> _DATA IN THIS EXERCISE_:
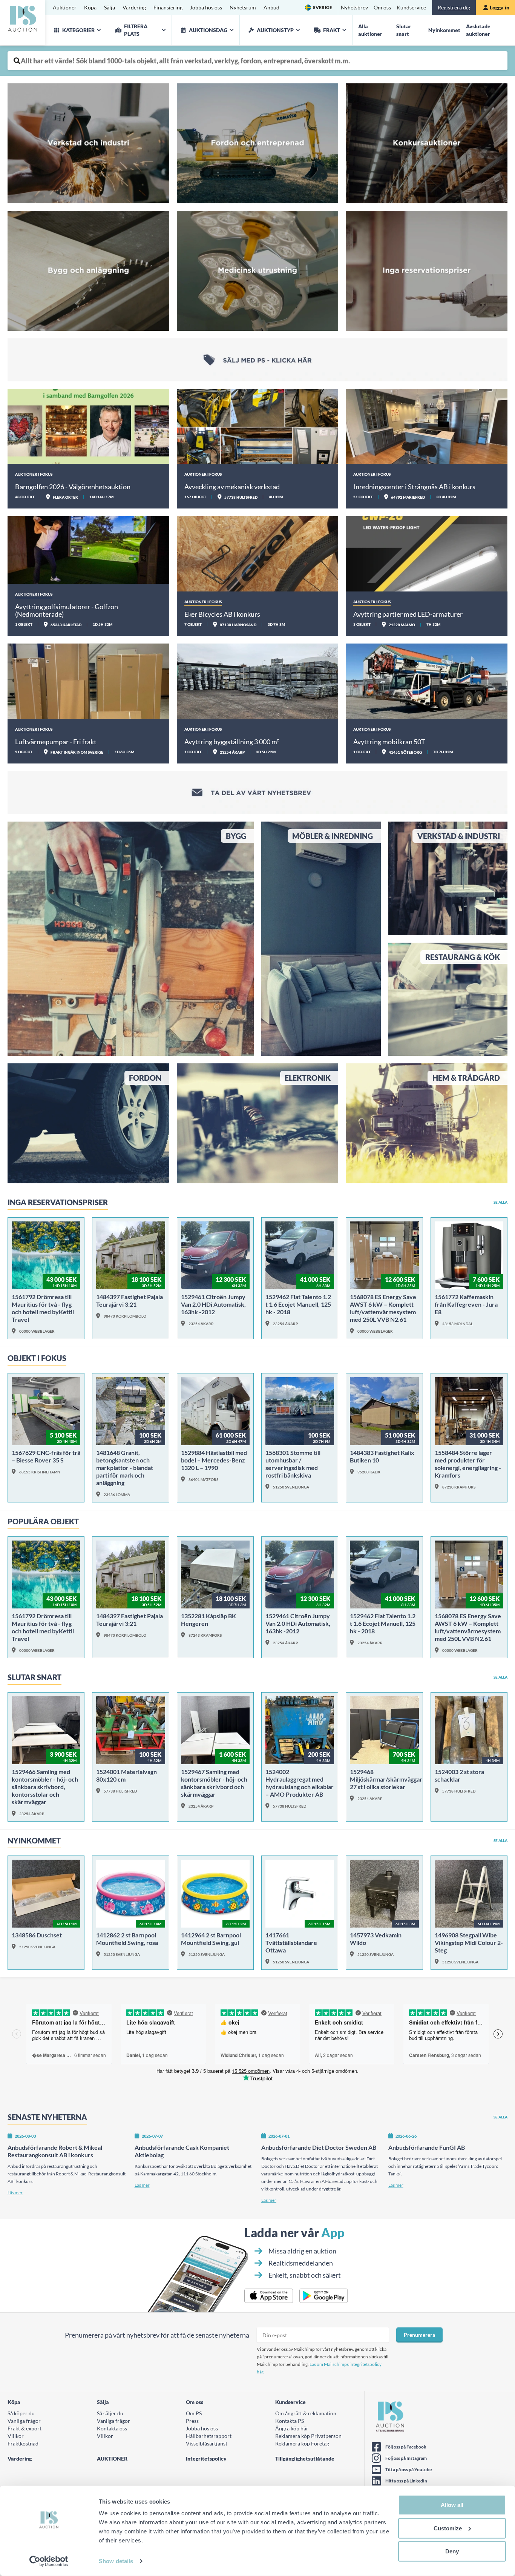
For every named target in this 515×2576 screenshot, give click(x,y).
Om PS (194, 2413)
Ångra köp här (291, 2428)
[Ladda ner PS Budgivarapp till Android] (323, 2296)
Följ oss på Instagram (406, 2458)
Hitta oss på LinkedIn (406, 2481)
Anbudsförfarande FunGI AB (426, 2147)
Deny (452, 2551)
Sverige (322, 7)
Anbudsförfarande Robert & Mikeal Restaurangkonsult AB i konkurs (55, 2151)
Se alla (500, 1202)
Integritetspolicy (206, 2458)
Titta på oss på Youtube (408, 2469)
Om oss (382, 7)
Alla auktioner (370, 30)
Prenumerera (419, 2335)
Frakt (331, 30)
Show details (116, 2561)
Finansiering (167, 7)
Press (192, 2421)
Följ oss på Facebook (405, 2447)
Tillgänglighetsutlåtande (304, 2458)
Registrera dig (454, 7)
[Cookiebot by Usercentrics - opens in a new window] (49, 2561)
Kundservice (411, 7)
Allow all (452, 2505)
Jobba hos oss (206, 7)
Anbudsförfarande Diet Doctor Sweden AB (318, 2147)
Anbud (271, 7)
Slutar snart (403, 30)
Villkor (16, 2436)
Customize (448, 2528)
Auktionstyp (275, 30)
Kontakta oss (112, 2428)
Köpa (90, 7)
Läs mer (15, 2192)
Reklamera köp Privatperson (308, 2436)
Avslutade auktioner (478, 30)
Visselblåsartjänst (206, 2443)
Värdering (134, 7)
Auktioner (65, 7)
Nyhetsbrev (354, 7)
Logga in (499, 7)
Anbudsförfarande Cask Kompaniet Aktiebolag (182, 2151)
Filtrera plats (135, 30)
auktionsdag (208, 30)
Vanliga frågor (24, 2421)
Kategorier (78, 30)
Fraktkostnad (23, 2443)
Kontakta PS (289, 2421)
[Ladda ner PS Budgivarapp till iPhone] (268, 2296)
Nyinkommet (444, 30)
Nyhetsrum (243, 7)
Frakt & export (24, 2428)
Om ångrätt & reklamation (305, 2413)
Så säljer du (110, 2413)
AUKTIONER (112, 2458)
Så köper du (21, 2413)
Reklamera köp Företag (302, 2443)
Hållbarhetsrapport (208, 2436)
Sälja (109, 7)
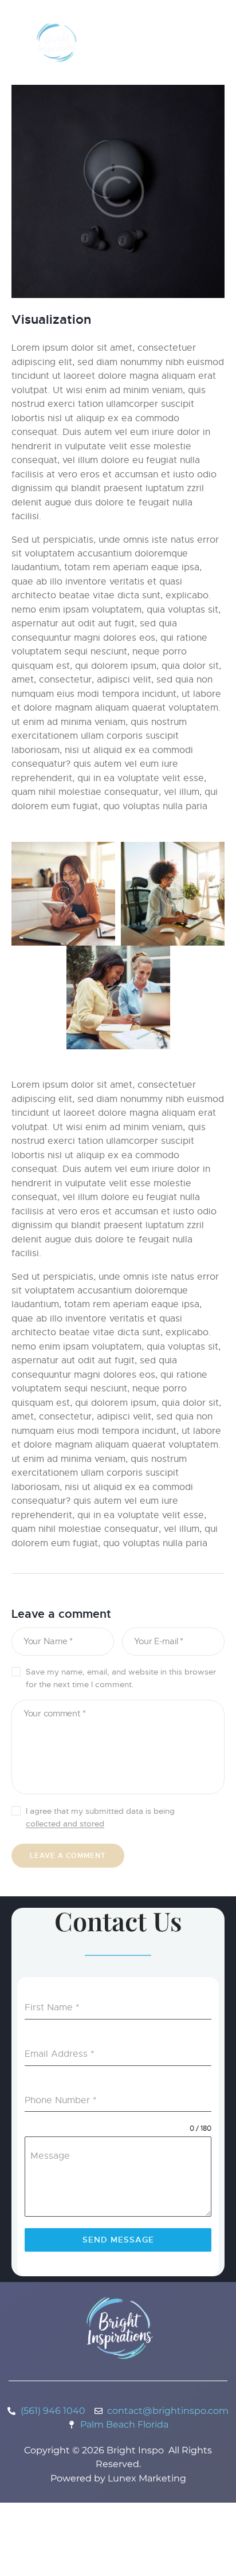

> _TASK GOAL_:
Could you return all lines from the data above that contain the string "Ladda"?

> _RESULT_:
[Ladda ner PS Budgivarapp till Android] (323, 2296)
[Ladda ner PS Budgivarapp till iPhone] (268, 2296)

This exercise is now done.